Given the deplorable base, the March quarter performance will look appealing. If at all, the financial health of firms with a higher mix of commercial assets would do better


Graphics by Subrata Jana/Mint
Graphics by Subrata Jana/Mint

On Thursday, a cursory mention in the Reserve Bank of India’s monetary policy that banks can invest in real estate investment trusts (REITs) was enough to fire realty stocks. The BSE Realty index closed 2% higher although other benchmark indices were down.

That isn’t all. Real estate stocks have been on a roll for about six months. Since January, the index representing the realty universe has returned 33%, thrice as much as the benchmark Sensex. But the concern is that the rally is yet to be backed by revenue and profit expansion.
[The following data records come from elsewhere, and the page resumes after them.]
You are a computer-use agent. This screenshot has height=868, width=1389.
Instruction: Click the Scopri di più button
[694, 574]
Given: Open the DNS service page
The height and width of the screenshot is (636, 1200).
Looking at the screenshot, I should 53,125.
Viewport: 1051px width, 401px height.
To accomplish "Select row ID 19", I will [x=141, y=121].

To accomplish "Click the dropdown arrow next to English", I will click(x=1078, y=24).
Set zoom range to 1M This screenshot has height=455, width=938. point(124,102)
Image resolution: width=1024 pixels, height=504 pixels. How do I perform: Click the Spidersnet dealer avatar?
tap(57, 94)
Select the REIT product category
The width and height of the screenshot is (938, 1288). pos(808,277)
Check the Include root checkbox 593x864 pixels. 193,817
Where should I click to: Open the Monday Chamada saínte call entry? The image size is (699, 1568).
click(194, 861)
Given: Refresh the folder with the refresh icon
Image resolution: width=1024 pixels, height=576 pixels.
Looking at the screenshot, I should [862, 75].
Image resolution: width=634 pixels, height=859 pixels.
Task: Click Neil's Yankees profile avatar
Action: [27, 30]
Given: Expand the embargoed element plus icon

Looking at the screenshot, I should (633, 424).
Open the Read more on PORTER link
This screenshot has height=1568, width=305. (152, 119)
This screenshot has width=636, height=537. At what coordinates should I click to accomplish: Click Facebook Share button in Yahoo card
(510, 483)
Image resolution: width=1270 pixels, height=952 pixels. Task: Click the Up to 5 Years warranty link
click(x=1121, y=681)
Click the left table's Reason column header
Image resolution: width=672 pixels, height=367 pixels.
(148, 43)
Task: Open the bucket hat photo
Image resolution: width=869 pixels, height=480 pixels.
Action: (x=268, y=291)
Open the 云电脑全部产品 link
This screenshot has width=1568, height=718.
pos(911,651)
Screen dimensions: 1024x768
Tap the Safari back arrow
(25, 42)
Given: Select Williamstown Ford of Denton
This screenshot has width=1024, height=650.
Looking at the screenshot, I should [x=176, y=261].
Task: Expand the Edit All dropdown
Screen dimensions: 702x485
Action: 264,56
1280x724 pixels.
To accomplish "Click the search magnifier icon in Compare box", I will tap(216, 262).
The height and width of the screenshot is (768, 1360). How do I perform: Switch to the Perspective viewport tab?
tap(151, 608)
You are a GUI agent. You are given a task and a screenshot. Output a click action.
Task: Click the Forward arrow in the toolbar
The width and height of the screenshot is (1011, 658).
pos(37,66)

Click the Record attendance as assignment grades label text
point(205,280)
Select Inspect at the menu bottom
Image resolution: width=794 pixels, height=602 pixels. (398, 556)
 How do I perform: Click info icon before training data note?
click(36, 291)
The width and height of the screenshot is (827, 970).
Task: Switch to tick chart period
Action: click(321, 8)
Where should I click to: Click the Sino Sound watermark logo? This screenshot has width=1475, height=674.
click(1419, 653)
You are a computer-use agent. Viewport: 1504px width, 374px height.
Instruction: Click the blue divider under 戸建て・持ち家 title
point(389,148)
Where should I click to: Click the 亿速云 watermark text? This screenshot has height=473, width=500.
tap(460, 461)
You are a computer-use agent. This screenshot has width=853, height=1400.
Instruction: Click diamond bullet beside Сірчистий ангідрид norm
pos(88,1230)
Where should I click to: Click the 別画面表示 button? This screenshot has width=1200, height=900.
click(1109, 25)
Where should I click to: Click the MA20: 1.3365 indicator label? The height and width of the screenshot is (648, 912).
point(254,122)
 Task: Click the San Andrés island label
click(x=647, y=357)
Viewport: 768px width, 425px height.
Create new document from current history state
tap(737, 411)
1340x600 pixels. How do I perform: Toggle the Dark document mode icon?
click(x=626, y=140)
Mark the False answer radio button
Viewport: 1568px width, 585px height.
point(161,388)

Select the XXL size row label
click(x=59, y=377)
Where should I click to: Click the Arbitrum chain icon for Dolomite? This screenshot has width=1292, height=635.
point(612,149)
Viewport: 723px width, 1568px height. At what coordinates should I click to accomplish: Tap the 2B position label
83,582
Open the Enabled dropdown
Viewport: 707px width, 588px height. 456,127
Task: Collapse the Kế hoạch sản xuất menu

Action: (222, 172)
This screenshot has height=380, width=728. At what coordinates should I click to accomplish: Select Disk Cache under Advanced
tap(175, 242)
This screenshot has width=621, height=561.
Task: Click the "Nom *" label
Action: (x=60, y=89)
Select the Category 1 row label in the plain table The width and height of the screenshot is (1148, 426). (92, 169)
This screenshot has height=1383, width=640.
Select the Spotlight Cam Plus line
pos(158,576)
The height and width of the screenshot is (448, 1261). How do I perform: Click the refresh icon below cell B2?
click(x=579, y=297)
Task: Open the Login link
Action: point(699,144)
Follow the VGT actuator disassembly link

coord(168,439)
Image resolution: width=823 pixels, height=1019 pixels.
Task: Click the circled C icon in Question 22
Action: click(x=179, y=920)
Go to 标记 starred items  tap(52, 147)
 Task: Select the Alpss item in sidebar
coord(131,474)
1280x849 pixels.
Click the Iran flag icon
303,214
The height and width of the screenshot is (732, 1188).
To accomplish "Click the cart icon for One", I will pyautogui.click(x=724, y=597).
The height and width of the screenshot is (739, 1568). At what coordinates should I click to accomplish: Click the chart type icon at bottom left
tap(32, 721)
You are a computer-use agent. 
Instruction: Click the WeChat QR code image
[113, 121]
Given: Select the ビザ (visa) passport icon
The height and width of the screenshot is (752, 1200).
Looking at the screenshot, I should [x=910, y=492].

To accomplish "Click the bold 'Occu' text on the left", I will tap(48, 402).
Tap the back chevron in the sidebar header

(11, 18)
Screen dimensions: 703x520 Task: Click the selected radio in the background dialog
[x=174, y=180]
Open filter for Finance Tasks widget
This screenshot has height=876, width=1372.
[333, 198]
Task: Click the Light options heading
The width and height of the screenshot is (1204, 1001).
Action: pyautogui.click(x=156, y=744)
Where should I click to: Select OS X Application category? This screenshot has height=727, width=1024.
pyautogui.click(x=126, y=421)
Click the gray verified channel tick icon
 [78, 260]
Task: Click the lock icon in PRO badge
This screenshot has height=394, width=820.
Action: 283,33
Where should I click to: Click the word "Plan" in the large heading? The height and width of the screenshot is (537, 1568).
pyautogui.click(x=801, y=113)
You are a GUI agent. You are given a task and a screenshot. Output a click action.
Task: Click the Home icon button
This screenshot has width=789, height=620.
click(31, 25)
The recent triggers have been mainly policies like the government’s initiative to boost mid-segment housing and more recently the establishment of the Real Estate Regulatory Authority (RERA) that promises a fair deal for both developers and stranded or short-changed buyers. While RERA aims to regulate the real estate sector to ensure that developers deliver projects on time and set penalties to be paid for delays, the question is if it would serve the purpose, given the time taken for settlement of disputes and grievances in the country.

However, the recent case where directors of real estate firm Unitech Ltd were arrested for cheating customers, has raised confidence in the realty segment.

Be that as it may be, the developers are still on shaky ground. A report by JLL India says that the National Capital Region, Mumbai and Bengaluru are the three biggest markets with unsold units. Worse, less than 5% units in the unsold inventory are ready for possession. That’s why most developers put new launches on hold in 2016 and the inventory overhang was reduced.

Data analysis of the BSE Realty index stocks is a dampener. The last three quarters show a year-on-year contraction in revenue and rise in interest cost as a percentage of sales. The situation was aggravated in the December quarter when the currency ban sucked out liquidity and unaccounted money, which is significant in real estate transactions. Average revenue of 12 realty firms contracted by 19% year-on-year and interest cost as a percentage of sales rose to 21%.

In fact, investors must be cautious now. Given the deplorable base, the March quarter performance will look appealing. If at all, the financial health of firms with a higher mix of commercial assets would do better. Lease rentals are rising steadily on the back of strong demand and lower supply. Stocks like Phoenix Mills Ltd and Prestige Estates Projects Ltd are better options from an investor’s perspective.

To sum up, the strong rally on the back of regulatory changes mirrors investor confidence. But then, these changes could delay recovery in the property market as developers will be forced to put their house in order. Banks and mutual funds too would look for a revival in demand before participating in the property market, be it through lending or through new instruments like REITs.